Shortly after Montenegro’s bid to join the North Atlantic Alliance was given the green light, thousands flooded the streets of the capital to protest the upcoming membership and remind people of lives taken during the NATO invasion of 1999.
Former Montenegrin President Momir Bulatovic and opposition leaders called the rally on Saturday in Montenegro’s capital, Podgorica. They gathered at least 5,000 supporters outside the parliament, according to the local Vijesti newspaper. The protesters held national flags while patriotic and pro-Russian chants ringing out from the assembled crowd.
Bulatovic, who was also prime minister of the Federal Republic of Yugoslavia from 1998 to 2000, told the rally that joining NATO would mean “blood of innocent people on our hands,” and emphasized his country had been against the alliance’s wars until recently.
“What has Afghanistan done wrong, what has Iraq done wrong? Why has Libya been destroyed, what's happening today in Syria? Can we close our eyes to that?" he said.
He added that Montenegro’s ascension into NATO is strange, because “in 1999 NATO attacked Yugoslavia [and] bombs fell on Montenegro as well.”
“It’s impossible to erase such [actions] with an apology,” he said as quoted by Sputnik, adding that by letting his country in, NATO simply wants to have “a few more soldiers against Russia.”
READ MORE: NATO foreign ministers agree to offer Montenegro membership
The protesters chanted “Russia” as well as “NATO Murderers” in reference to NATO’s war in 1999 against the former Yugoslavia, which took the lives of many civilians in the alliance’s nationwide bombing raids against what was called military targets.

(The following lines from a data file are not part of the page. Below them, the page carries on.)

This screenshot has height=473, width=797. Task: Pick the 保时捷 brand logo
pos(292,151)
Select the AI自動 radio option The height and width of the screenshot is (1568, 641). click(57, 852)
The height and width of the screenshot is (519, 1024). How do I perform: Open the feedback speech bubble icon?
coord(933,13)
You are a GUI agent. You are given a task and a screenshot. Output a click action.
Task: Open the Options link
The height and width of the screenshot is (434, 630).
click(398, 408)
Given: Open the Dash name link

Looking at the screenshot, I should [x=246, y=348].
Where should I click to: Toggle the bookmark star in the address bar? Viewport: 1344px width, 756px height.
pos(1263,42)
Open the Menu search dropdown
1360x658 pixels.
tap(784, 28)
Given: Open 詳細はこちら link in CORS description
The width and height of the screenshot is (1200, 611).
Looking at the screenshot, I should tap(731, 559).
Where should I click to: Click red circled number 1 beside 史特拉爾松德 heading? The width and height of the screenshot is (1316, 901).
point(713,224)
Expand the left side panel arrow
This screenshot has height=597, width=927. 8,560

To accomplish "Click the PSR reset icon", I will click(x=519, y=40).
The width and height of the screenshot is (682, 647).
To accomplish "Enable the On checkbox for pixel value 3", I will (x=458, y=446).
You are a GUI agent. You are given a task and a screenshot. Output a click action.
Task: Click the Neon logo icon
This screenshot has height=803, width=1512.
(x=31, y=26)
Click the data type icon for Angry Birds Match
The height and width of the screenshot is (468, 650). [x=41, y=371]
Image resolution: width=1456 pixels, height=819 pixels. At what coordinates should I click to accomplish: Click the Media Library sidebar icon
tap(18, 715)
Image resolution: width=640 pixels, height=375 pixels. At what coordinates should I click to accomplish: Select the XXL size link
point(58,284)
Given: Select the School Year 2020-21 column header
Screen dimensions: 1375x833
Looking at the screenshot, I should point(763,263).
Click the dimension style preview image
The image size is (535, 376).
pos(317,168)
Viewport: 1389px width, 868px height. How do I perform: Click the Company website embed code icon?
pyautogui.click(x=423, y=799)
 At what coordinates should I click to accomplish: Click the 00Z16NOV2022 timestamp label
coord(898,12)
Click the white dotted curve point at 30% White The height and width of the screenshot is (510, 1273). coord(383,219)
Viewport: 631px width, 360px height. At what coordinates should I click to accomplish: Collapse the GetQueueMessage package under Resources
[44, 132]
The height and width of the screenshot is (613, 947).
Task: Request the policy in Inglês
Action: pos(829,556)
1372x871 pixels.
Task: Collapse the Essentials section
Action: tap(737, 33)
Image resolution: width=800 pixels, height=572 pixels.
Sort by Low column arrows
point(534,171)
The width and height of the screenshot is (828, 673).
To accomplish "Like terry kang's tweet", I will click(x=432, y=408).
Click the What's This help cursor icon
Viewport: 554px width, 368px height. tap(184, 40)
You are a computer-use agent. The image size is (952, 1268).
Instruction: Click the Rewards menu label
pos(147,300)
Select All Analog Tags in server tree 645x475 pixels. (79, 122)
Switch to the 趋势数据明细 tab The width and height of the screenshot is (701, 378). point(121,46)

One of the placards raised by the protesters showed the faces of six civilians – including children – who died in NATO’s airstrike on the small Montenegrin village of Murino in May 1999. The village had no military significance, nor did it host any troops at that time. The bombing added further to the so-called “collateral damage” log of NATO’s war against the former Yugoslavia. No official apology or inquiry followed that incident.
Montenegro was offered NATO membership at the alliance’s summit on December 2. It was pushed forward by the current pro-Western President Milo Djukanovic. Montenegro remained part of a union with Serbia until 2006 and has since been actively integrating in EU and NATO structures. According to recent polling by the Podgorica-based Center for Democracy and Human Rights, 37 percent of surveyed Montenegrins oppose NATO membership, with 36 percent welcoming it. The country is home to 600,000 people.
Another anti-NATO protest took place in Montenegro's capital earlier in October, involving as many 5,000 people who clashed with police after demanding President Djukanovic step down due to his pro-alliance stance.